Due to the off-hours timing, few users were able to manage their positions actively. Around 1,700 wallets were impacted, with total losses of $260k – a median of just 0.07% of the position size – highlighting the efficiency of Kamino’s risk engine.

:backhand_index_pointing_right: For a detailed breakdown see the October 10th Dashboard.

On October 10, 2025, a sharp market correction driven by new U.S. tariffs on Chinese goods led to a wave of liquidations across crypto markets, dwarfing prior events like the COVID crash or FTX collapse in scale.

Kamino Lend performed robustly under stress, with no bad debt and efficient liquidation processing by a distributed network of 114 liquidators. DeFi earned widespread praise from the community for its resilience compared to centralized exchanges (CEXs), where stop-losses failed and stablecoins depegged.

Volatility on Kamino Assets

Tokens listed on Kamino Lend saw sharp declines within a 24-hour window. SOL fell from $220 to $177 intraday, a 19.5% drop, while some altcoins recorded drawdowns of up to 70%. On average, Kamino-listed assets lost 30% of their value at the crash’s peak, reflecting severe market stress.

How Users Responded

Trading activity suggests users had limited time to react and manage positions. Total non-vault transaction volumes reached $521M over the 24-hour window, with most of the activity occurring outside the peak volatility period.

Liquidation volume hit a new high with $20M collateral seized. Over 8,000 liquidation events were recorded, impacting nearly 1,700 wallets - slightly above February 2025 levels but contained given the drawdown’s scale.

Kamino’s liquidation system performed smoothly. More than 110 liquidators were active during the event, helping maintain pool solvency. They earned a total of $260k in fees, with a median fee of just 0.07% of the affected position size, reflecting cost efficiency.

Interest rates spiked briefly in response to market stress. Notably, USDC borrow rates surged to 45%, despite being the most liquid stablecoin across Kamino. Recently launched CASH reached 35%, while other stablecoins peaked near 10%. SOL borrow rates also saw a short-term jump to around 10%. Rates normalized quickly, reflecting protocol stability and user rebalancing efforts - underscoring why borrow/lend outperformed perps during the chaos.

Deep Dive into Liquidations

The majority of liquidations occurred in the Main Market ($16M), followed by Fartcoin ($1.7M), JLP ($1.3M), and the Altcoin Market ($666k).
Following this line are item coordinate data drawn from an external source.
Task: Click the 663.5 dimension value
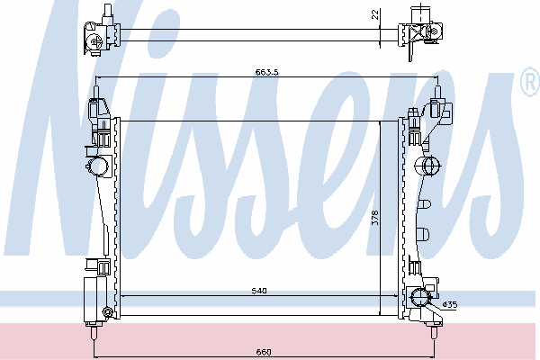267,72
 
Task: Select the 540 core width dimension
259,291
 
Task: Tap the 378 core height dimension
375,218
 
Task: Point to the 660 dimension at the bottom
264,352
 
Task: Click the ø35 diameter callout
451,304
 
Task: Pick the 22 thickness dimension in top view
375,14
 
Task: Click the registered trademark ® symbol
531,81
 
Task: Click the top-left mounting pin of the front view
96,92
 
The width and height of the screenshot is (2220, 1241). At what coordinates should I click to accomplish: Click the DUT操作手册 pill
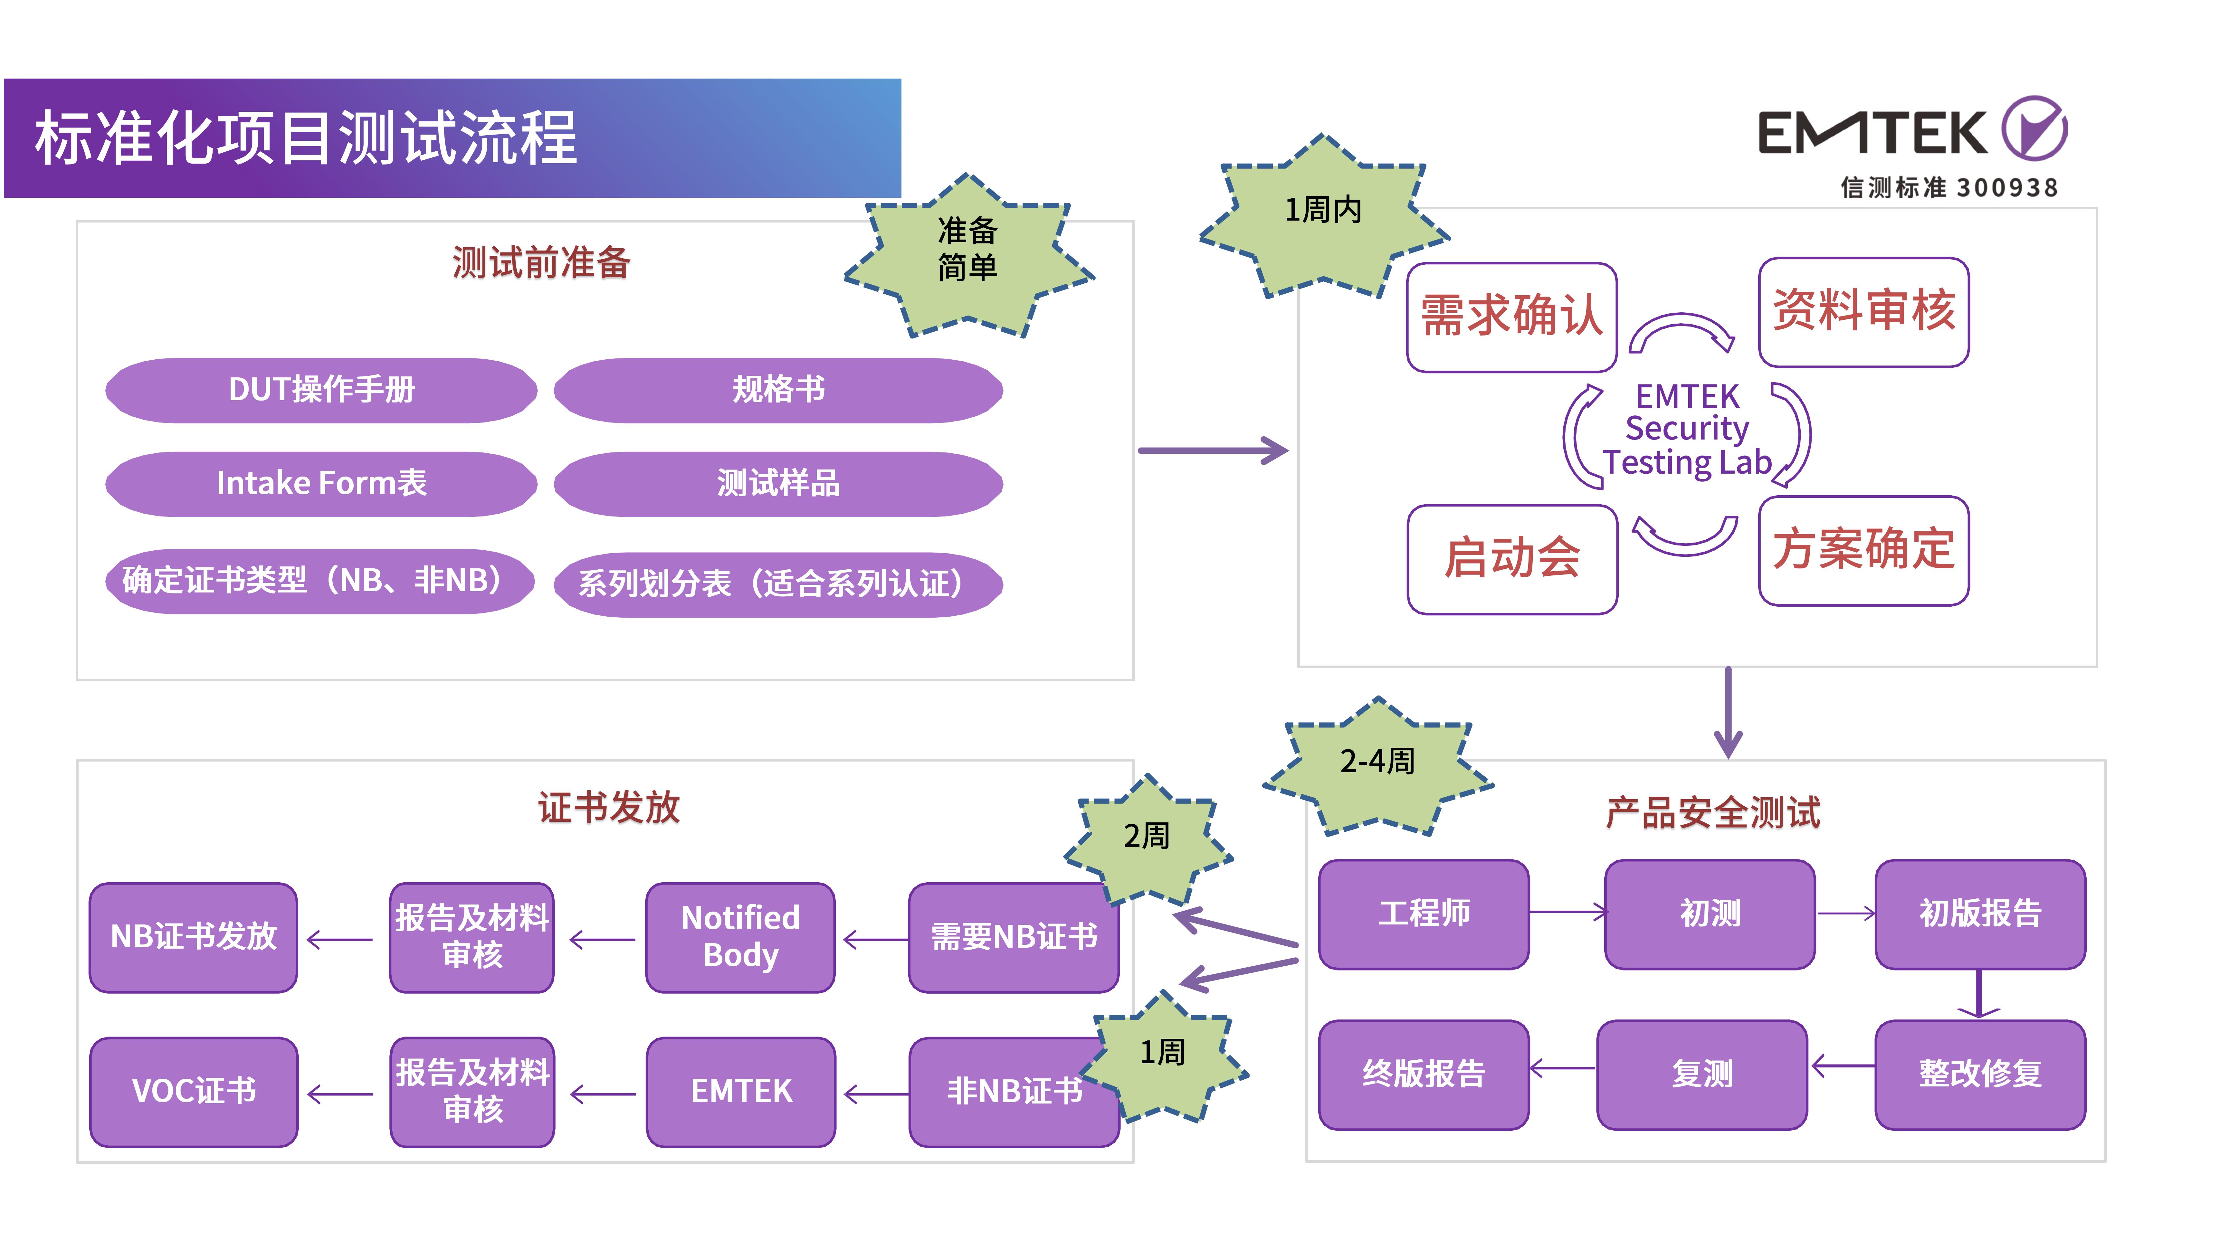320,390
SOL long positions dominated, with 58% of seized collateral in SOL and 9.4% in JitoSOL. On the debt side, USDC accounted for 76% of repaid positions, followed by USDG at 9.5%.

These patterns reflect a healthy liquidation flow - anchored by SOL as the most liquid collateral and USDC as the most liquid borrowed asset - minimizing systemic risk during sharp sell-offs.

Only a handful of large accounts accounted for a disproportionate share of liquidations. The top 5 wallets represented 30% of total collateral seized. Just 23 wallets had more than $200k in liquidated collateral, and only 39 exceeded $100k. This highlights the effectiveness of Kamino’s partial liquidation model in preventing over-liquidation. Some users may have even opted to ride out the volatility rather than intervene.

Liquidation activity was distributed across a broad ecosystem of liquidators. A total of 114 participants took part in clearing risky positions. Of these, 4 liquidators each processed more than $1M in seized collateral, and 28 handled over $100k.

This marks a significant increase in participation since the last major liquidation event in April. In total, liquidators earned $260k in fees, 14% less than in April, while handling 16% more collateral. This suggests greater operational efficiency and improved alignment of incentives between protocol safety and cost-effectiveness.

:pushpin: Check out Allez’s Liquidation Dashboard for deeper exploration

Final Thoughts

Kamino’s risk infrastructure performed robustly under significant stress from the tariff-induced crash - the largest liquidation event in crypto history. The protocol absorbed the shock without incurring any bad debt, and all liquidations were contained to higher-risk accounts and markets. Lending pool solvency remained intact throughout, with Solana’s network proving superior to Ethereum’s in throughput and cost stability.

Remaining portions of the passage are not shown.